→ Given records
○ ○ ○ ○ ○ ○ ○

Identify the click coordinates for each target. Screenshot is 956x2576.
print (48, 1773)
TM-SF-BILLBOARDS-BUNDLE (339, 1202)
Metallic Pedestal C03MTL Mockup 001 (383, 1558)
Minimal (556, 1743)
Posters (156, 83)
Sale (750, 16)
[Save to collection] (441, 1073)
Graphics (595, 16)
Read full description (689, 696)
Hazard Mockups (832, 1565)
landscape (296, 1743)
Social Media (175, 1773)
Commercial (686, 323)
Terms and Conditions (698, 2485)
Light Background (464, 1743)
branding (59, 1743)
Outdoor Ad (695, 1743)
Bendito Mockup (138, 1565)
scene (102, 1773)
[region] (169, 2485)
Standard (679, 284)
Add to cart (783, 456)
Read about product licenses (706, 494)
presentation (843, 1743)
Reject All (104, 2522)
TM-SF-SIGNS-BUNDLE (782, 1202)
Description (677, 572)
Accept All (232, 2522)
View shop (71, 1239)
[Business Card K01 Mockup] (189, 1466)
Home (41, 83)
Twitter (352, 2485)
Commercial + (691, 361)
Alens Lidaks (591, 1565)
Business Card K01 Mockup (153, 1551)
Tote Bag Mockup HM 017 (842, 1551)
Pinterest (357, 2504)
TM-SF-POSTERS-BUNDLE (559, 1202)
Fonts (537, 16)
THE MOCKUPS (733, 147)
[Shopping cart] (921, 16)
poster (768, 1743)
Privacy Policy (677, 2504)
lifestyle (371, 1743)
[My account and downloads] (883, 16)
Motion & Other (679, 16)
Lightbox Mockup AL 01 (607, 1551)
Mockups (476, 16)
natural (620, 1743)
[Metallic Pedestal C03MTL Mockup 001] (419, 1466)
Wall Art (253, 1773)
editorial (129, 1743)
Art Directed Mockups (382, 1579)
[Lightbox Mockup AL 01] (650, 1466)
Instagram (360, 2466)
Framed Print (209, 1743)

○ ○ ○ ○ ○ ○ ○

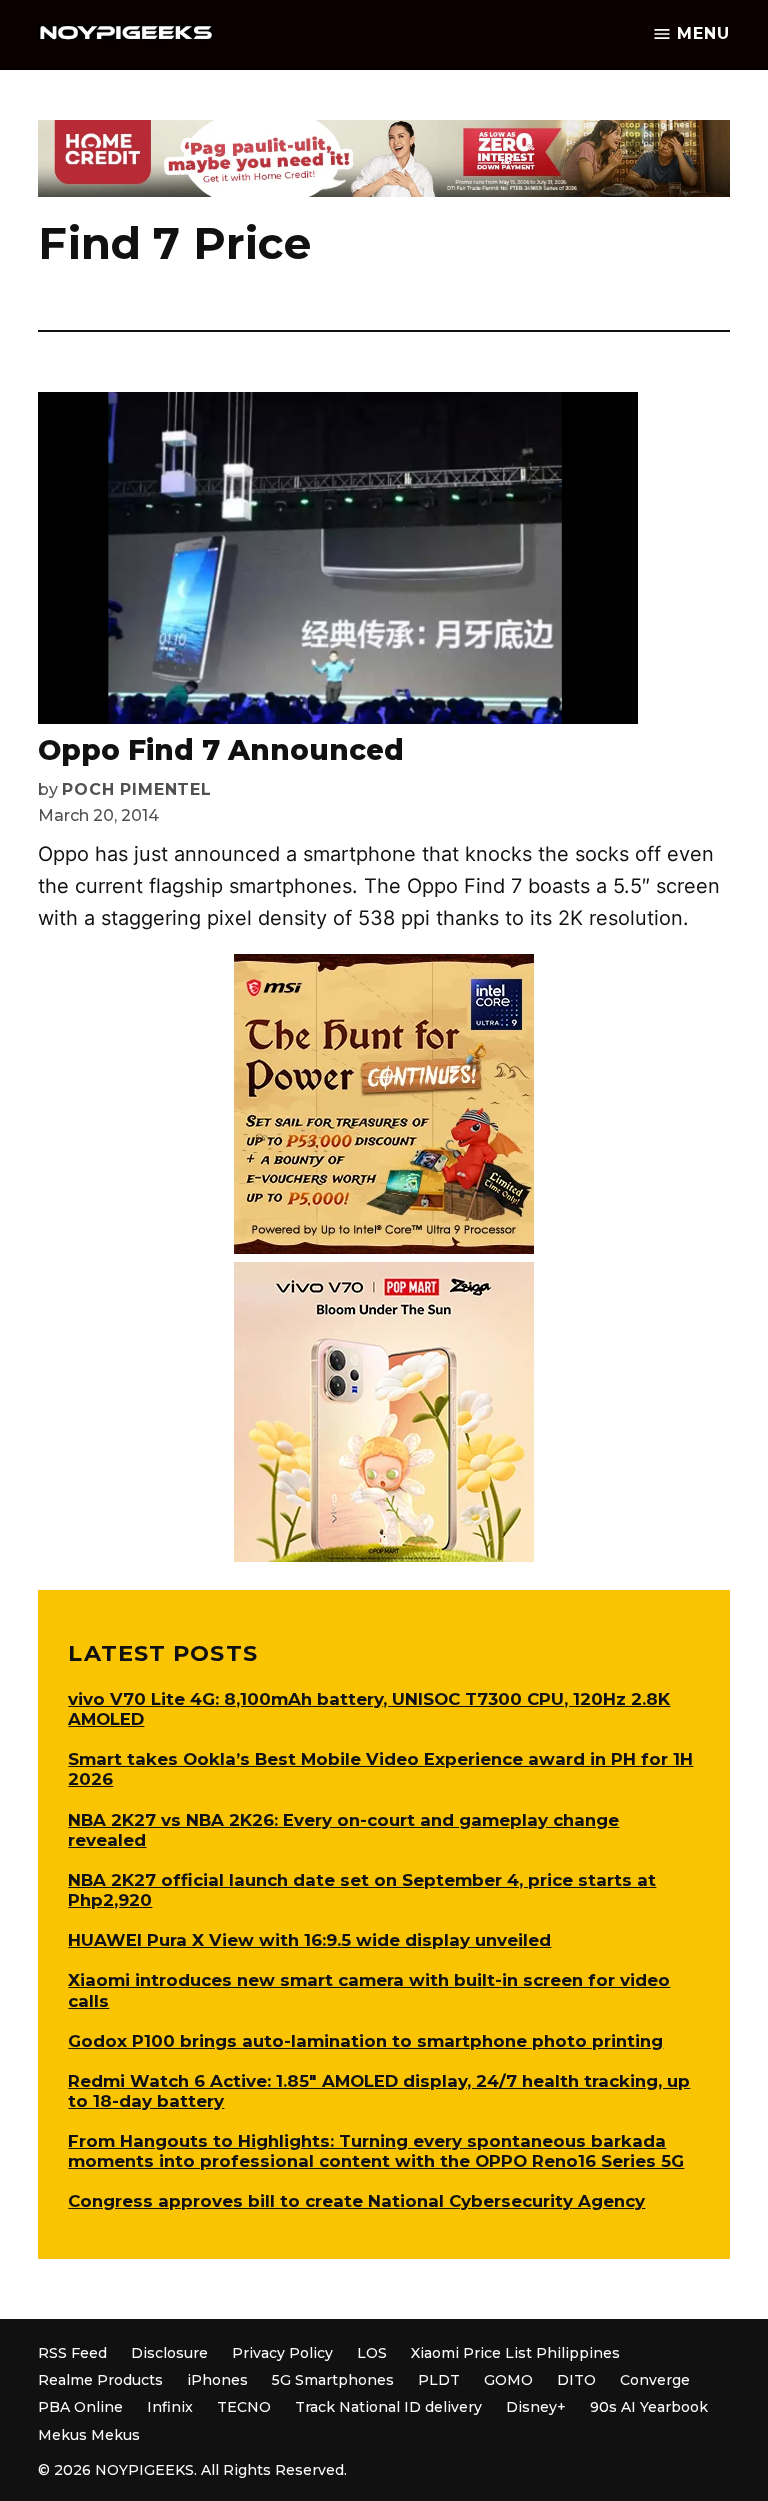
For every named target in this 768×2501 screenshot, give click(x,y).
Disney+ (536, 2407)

○ ○ ○ ○ ○ ○ ○

→ What to produce
Show all lines above that contain "Card".

→ Response to this task
[Business Card K01 Mockup] (189, 1466)
Business Card K01 Mockup (153, 1551)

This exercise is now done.